Pas d'arrêt de travail au nom de l'égalité
Mais, au sein de la profession, cette délégation de tâches n’est pas le seul élément à susciter des remous. La prescription, en tant que telle, d’arrêt de travail a elle aussi fait l’objet de vifs échanges… « Je n’ai jamais prescrit 4 à 8 jours d’arrêt de travail pour une ivg médicale », s’insurge Élisabeth Paganelli, secrétaire générale du Syngof. Dans un commentaire sur la page Facebook du syndicat, la gynécologue de Tours remet tout bonnement en question la possibilité de prescrire un arrêt.
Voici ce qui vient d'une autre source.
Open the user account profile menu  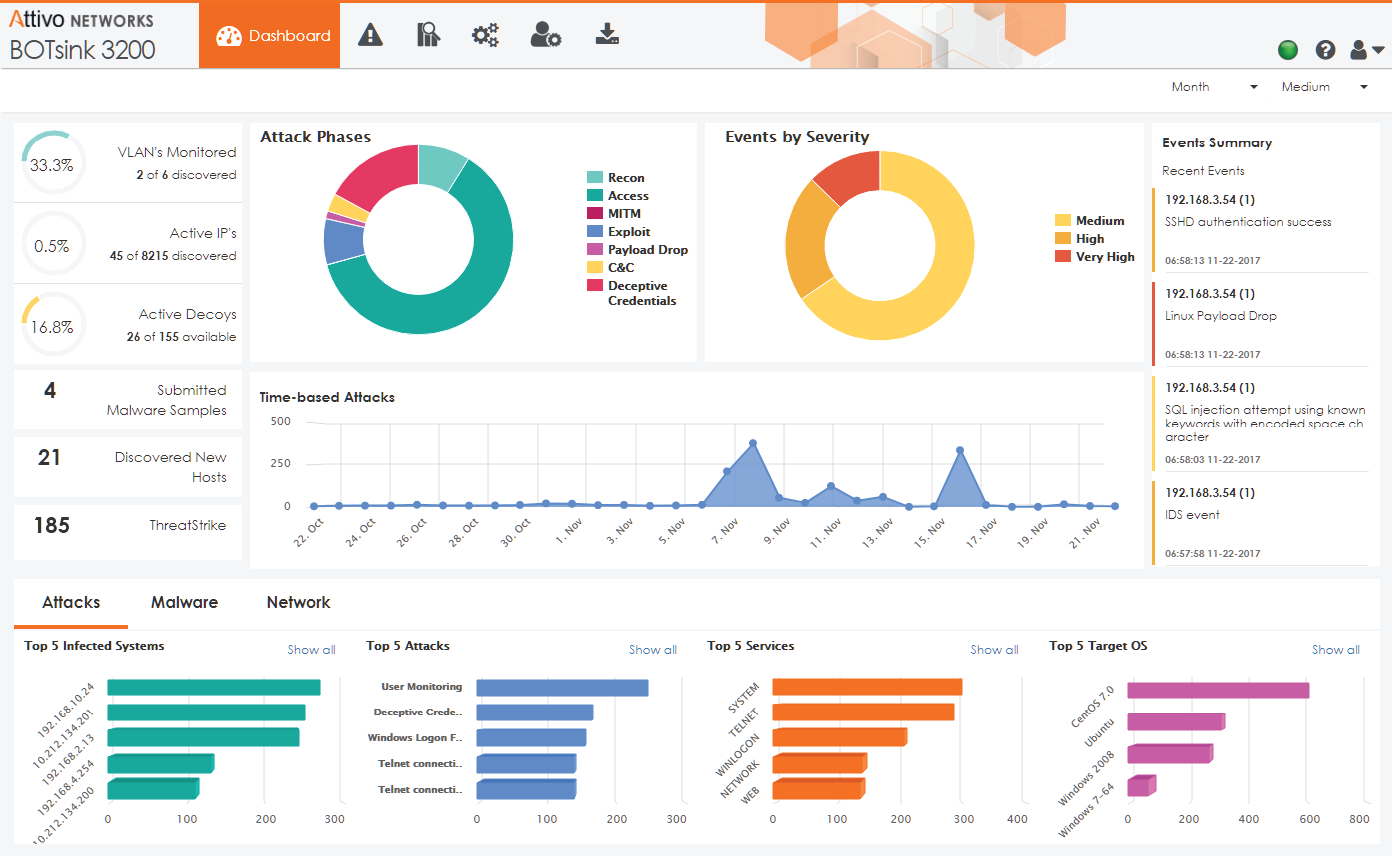[1366, 50]
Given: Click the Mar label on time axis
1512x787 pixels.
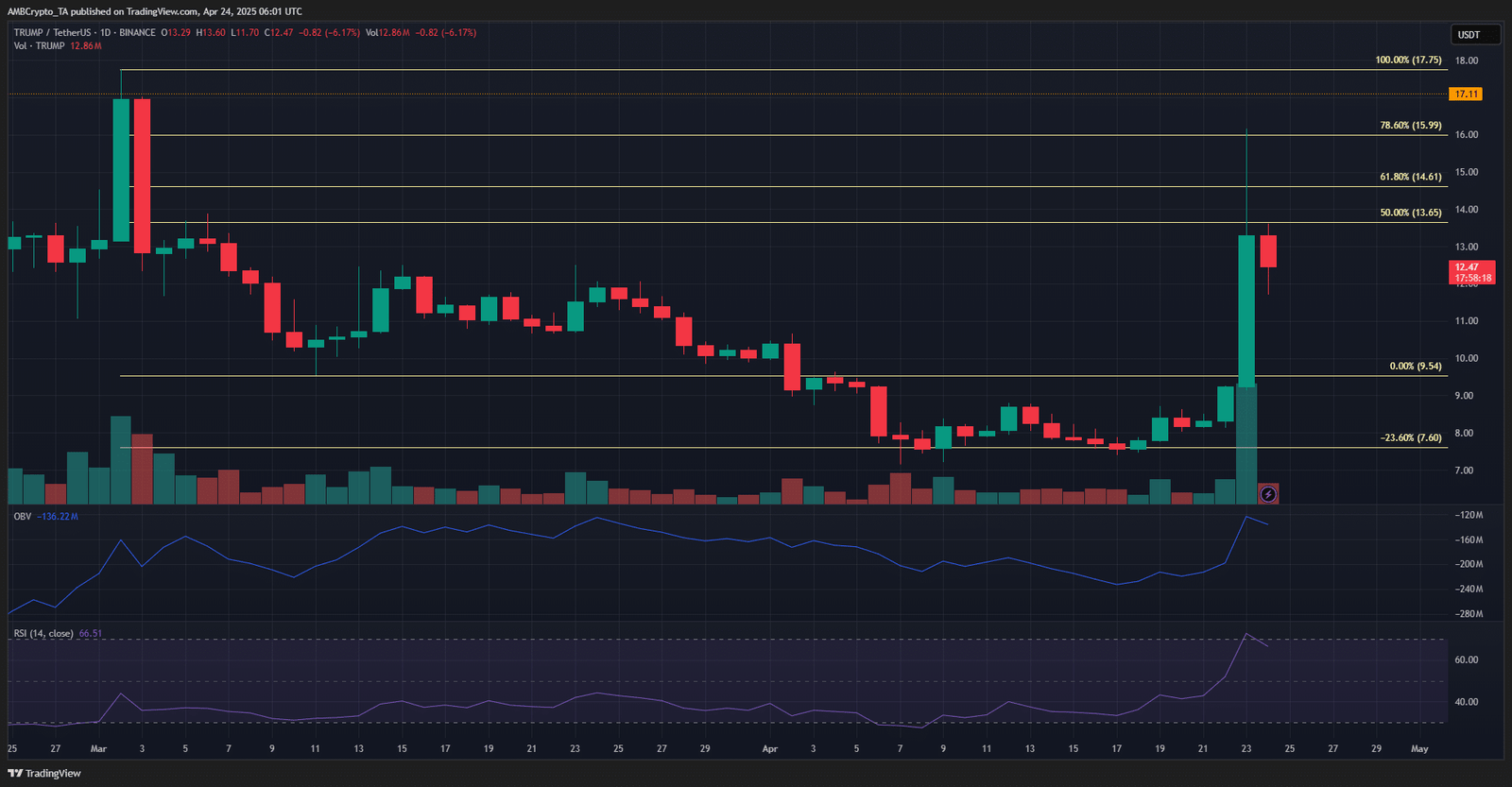Looking at the screenshot, I should click(98, 748).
Car, « soit il y a une complication et la patiente a du être vue aux urgences pour hémorragie et l’arrêt de travail est prescrit pour complications », explique la praticienne. « Soit tout se passe bien et on propose à la patiente de choisir le jour de l’expulsion un jour férié (...) ou de poser un jour de congé », poursuit-elle, « cela lui évite de donner un arrêt de travail à son employeur et de craindre de devoir s’expliquer avec ses collègues ». Une position que cette gynécologue défend au nom de l’égalité : « si on considère que la femme est l’égale de l’homme au sein du travail et qu’elle puisse enfin être payée comme l’homme et avec égalité ». Avant de conclure que, pour y parvenir, « il faut que les professionnels de santé évitent les arrêts de travail injustifiés à leurs patientes ».
Cette prise de position n’a pas manqué de faire réagir la toile. « Ce n’est pas aux médecins de définir a priori ce qu’un AT pour IVG doit être », souligne Martin Winckler pour qui le message d’Élisabeth Paganelli « montre que beaucoup de gynécologues français.e.s. n’ont pas pour mission de soigner ou d’assister des femmes, mais d’appliquer des valeurs et des normes qui n’ont rien à voir avec la vie et les besoins des citoyen.ne.s ». Quant à l’argument fondé sur l’égalité, l’écrivain et médecin l’écarte sans autre considération : « ce qu’on accorde aux hommes qui ont un lumbago ou une colique néphrétique (de dire s’ils se sentent capables ou non de retourner au boulot), les femmes y ont droit elles aussi ».